The Minsk process began because Armenia was pursuing a policy of aggression, deepening the conflict, committing massacres and genocide. The goal was to prevent this aggression, to achieve full peace at the conference to be held in Minsk in the summer of 1992, and to fully resolve the conflict. But neither practical work was done to prevent the occupation, nor to achieve complete peace. Even after a while, we saw that the issue of the conference was completely forgotten.

Since the 2000s, the Minsk Group co-chairs have simply tried to monopolize the process and keep the problem unresolved. Armenia continued its provocations, but the Co-Chairs did not speak out. In other words, the image of the Co-Chairs was not as a peacemaker, but as a group that wanted to prolong the process. After September 27, Azerbaijan was forced to comply with international law and ensure the implementation of UN Security Council resolutions. Now it remains only to sign the final peace.

After that, the contribution of the Co-Chairs may be to organize or participate in the process of signing the Final Peace Agreement in Minsk. From this time forth, their major work must contribute to ensuring an atmosphere of lasting peace and cooperation in the region, let them prevent Armenia from creating a new conflict situation and contribute to post-conflict reconstruction.
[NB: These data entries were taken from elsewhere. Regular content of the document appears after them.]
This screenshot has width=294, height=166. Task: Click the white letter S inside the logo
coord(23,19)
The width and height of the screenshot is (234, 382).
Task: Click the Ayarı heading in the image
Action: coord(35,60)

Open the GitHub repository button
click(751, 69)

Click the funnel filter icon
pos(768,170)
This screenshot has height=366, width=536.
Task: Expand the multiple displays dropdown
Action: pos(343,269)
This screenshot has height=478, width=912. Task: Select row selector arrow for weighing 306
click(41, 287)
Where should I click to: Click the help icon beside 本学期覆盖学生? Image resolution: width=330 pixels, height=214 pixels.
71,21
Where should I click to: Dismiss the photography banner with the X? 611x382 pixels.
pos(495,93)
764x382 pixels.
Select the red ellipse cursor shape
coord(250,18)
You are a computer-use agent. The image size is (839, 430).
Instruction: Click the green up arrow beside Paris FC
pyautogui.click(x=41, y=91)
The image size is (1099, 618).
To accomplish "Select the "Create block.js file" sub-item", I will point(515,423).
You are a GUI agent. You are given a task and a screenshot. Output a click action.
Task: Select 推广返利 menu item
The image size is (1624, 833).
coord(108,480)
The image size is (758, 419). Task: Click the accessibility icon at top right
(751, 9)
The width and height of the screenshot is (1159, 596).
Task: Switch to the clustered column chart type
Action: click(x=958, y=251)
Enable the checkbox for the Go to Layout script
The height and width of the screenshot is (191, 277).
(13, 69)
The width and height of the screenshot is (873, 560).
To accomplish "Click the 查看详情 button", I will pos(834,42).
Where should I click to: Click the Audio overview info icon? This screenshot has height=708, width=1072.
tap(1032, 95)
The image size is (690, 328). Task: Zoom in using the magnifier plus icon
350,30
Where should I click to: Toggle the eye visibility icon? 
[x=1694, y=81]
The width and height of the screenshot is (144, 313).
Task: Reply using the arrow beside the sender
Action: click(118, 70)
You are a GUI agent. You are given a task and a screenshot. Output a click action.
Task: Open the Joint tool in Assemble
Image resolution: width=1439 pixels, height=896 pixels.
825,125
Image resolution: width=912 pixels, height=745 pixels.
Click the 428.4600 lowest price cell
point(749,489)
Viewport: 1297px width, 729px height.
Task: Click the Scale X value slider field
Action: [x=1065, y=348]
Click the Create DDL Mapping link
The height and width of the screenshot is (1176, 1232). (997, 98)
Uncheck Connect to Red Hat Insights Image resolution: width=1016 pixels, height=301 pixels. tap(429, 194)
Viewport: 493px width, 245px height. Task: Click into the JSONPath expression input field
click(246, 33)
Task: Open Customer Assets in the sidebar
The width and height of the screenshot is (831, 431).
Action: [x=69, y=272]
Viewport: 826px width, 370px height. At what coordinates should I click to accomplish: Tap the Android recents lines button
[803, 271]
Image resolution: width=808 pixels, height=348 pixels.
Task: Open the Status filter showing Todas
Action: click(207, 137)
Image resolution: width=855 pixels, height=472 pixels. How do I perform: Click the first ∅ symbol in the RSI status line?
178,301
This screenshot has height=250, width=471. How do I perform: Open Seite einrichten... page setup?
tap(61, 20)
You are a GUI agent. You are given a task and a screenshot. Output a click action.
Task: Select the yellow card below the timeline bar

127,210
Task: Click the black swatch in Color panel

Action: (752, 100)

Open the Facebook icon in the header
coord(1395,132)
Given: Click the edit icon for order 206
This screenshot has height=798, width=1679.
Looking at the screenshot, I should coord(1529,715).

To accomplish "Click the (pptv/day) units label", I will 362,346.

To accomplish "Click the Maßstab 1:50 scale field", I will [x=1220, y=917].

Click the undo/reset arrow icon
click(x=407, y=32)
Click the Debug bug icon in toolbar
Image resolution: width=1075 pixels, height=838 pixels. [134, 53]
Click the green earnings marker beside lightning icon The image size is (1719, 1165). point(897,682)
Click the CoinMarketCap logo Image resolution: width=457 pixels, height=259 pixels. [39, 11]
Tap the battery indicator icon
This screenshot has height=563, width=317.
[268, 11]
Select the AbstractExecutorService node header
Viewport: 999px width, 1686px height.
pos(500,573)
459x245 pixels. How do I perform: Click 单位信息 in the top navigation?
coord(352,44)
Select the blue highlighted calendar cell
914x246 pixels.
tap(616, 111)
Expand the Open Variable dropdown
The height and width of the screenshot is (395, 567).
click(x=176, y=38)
But they did not. On the contrary, it is flawed that they act as if the conflict is continuing, and sometimes even encourage Armenia to do wrong.

As for the approach of Azerbaijan to the Minsk process, the Azerbaijani side should invite the Co-Chairs to work and build on the signing of the final Peace Agreement in Minsk. In general, Azerbaijan is no longer a party to be invited to any uncertain process.

The farther away the Armenian government is from external and internal provocations, the better: both for the region as a whole and for Armenia itself.

As for Russia, on the one hand, it wants to limit the opportunities of its global rivals to return to the Caucasus. In this sense, it wants to continue with the November 10 agreement. On the other hand, he does not seem ready for a full solution to the conflict and wants “uncertainty” to continue.

In fact, the best way for all parties is to make lasting peace as soon as possible. Even those who see themselves as the “losing sides” of the 44-day war should not think that there is a need to look for opportunities for confusion. Uncertainty and the possibility of a resumption of the conflict are risky for everyone. But mostly for the losers of the 44-day war.